L’Avaro di Molière debutta al teatro Gobetti
Al Teatro Gobetti, mercoledì 7 ottobre , alle ore 20.45, debutterà in prima nazionale L’avaro di Molière, traduzione di Sara Prencipe, con la regia di Jurij Ferrini.
Lo spettacolo sarà interpretato da Jurij Ferrini (nel ruolo di Arpagone), Elena Aimone (Frosina), Matteo Baiardi (Cleante), Vittorio Camarota (Mastro Simone/Gran d’Avena), Fabrizio Careddu (Anselmo), Sara Drago (Elisa), Daniele Marmi (Stoccafisso/Commissario), Raffaele Musella (Valerio), Gloria Restuccia (Mariana), Rebecca Rossetti (Donna Claudia), Michele Schiano Di Cola (Mastro Giacomo), Angelo Tronca (Freccia). Le scene sono di Nicolas Bovey, i costumi di Alessio Rosati, le luci di Lamberto Pirrone e il suono di Gian Andrea Francescutti.
L’avaro, prodotto dal Teatro Stabile di Torino - Teatro Nazionale, sarà replicato al Gobetti fino al 18 ottobre e dal 27 ottobre all’8 novembre 2015. Il 23 e il 24 ottobre lo spettacolo andrà in scena al Wuzhen Theatre Festival, la più vivace rassegna della scena teatrale cinese.
Insieme a Tartufo, Il malato immaginario e Il borghese gentiluomo, L’avaro è una delle grandi commedie di Molière, una delle più note, celebrate, rivisitate a partire dal 9 settembre 1668, data del debutto al Théâtre du Palais-Royal a Parigi. Una commedia amara, costruita attraverso numerosissime fonti e contaminazioni, non solo sociali, ma anche letterarie. Meccanismo compiuto e spassoso, animato da alcuni tra i temi più tradizionali del teatro comico, L’avaro è terreno fertile per la rilettura di Ferrini, interprete e regista dello spettacolo.

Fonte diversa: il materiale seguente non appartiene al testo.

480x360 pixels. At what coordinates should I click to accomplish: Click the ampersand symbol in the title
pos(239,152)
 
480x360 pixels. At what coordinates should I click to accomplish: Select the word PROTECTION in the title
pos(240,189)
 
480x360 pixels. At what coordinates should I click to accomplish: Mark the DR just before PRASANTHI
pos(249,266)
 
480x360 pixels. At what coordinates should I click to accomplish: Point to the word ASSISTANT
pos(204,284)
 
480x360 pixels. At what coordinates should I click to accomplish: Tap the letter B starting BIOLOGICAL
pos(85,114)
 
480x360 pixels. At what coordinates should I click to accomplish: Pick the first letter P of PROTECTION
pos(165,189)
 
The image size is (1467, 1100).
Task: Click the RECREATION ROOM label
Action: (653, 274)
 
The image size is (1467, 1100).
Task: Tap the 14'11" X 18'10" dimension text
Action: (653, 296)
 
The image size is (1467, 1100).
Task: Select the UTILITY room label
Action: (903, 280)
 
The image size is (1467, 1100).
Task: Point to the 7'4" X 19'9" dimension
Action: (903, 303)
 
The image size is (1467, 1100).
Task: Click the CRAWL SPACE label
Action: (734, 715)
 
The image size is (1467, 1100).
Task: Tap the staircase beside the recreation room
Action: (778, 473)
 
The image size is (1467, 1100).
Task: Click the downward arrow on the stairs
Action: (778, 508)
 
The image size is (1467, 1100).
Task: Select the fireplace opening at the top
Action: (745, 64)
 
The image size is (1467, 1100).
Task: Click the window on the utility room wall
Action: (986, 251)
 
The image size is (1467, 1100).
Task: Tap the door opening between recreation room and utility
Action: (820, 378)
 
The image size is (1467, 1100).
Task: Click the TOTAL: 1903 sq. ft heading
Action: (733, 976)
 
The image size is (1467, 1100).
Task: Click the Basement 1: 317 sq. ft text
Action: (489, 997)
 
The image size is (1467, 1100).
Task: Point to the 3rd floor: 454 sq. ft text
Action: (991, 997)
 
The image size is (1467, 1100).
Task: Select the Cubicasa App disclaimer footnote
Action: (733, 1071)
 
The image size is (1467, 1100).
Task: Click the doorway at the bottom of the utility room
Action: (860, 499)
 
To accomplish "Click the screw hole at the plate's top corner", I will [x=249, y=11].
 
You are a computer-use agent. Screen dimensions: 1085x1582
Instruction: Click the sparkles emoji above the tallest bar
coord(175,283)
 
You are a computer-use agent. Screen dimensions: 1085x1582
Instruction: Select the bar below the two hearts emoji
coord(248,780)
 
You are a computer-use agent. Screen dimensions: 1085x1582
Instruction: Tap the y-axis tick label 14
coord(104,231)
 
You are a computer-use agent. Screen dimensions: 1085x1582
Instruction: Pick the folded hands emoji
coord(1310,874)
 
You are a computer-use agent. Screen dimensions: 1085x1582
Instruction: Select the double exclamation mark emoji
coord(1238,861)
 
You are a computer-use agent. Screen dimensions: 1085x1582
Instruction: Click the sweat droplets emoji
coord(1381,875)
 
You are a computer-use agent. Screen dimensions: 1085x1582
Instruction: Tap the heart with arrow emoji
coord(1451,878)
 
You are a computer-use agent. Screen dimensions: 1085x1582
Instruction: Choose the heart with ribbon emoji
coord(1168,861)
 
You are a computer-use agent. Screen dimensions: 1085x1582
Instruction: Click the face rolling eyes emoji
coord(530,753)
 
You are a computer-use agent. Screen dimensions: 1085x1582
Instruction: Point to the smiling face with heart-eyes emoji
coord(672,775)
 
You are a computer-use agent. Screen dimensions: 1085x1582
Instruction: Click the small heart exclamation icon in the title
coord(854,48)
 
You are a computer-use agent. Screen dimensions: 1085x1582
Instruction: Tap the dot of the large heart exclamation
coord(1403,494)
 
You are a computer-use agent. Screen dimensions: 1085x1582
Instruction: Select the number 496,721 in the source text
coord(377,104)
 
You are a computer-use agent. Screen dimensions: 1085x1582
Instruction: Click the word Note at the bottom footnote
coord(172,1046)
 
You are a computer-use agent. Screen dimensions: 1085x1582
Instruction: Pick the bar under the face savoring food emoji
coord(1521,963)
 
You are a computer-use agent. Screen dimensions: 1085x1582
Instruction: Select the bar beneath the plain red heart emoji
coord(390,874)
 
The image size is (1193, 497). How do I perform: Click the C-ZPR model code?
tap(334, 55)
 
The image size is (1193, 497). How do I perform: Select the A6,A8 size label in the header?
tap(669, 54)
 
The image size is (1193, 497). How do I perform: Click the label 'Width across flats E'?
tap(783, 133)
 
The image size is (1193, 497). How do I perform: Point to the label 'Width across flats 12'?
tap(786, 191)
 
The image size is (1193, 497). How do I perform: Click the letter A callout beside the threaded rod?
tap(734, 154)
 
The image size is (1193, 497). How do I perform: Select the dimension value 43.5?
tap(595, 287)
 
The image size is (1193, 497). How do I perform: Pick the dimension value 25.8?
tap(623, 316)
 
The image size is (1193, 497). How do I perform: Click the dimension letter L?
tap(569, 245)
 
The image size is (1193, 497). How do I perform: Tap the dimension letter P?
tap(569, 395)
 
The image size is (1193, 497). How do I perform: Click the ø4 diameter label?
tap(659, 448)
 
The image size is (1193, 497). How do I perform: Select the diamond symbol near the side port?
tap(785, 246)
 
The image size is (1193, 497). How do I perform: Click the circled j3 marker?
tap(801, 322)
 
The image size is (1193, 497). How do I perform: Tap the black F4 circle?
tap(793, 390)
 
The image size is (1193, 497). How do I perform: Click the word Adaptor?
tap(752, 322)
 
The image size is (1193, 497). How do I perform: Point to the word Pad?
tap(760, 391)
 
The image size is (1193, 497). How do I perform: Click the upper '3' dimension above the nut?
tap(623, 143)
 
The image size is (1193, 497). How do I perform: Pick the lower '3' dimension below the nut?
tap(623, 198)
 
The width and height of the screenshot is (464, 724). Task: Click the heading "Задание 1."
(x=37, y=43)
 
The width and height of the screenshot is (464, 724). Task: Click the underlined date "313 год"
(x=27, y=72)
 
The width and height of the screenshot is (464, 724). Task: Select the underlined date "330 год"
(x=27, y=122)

Dopo il successo di Cyrano de Bergerac, Ferrini affronta un altro testo fondamentale del teatro: «Io penso che se abbiamo perso la capacità di far ridere con le grandi commedie classiche, dotate di ingranaggi comici perfetti, capaci di sostenere una trama portante e svelare personaggi eternamente attuali, se non sappiamo più far divertire davvero il pubblico con questi personaggi straordinari, con il loro linguaggio, con le loro debolezze e passioni sfrenate, significa che qualche problemino lo abbiamo noi teatranti e non il pubblico. Ecco perché è appassionante la sfida di tornare a far ridere il pubblico con la complessità umana dei protagonisti di un testo come L'avaro. La caratteristica dei classici è proprio quella di attraversare le epoche della storia e rimanere integri anche dopo enormi cambiamenti sociali. Purtroppo non vedo nulla di antiquato in un uomo ossessionato dal possesso al punto da togliere ogni prospettiva di felicità alla sua stessa prole, da diventare addirittura usuraio ai danni di suo figlio. Arpagone è un vecchio che per egoismo condanna all'infelicità una generazione di giovani, mentre loro tentano in ogni modo di aggirare la sua prepotenza. Guardandomi intorno, osservando il mio paese, i suoi potenti e i suoi sudditi... vedo in tutto questo qualcosa di estremamente familiare».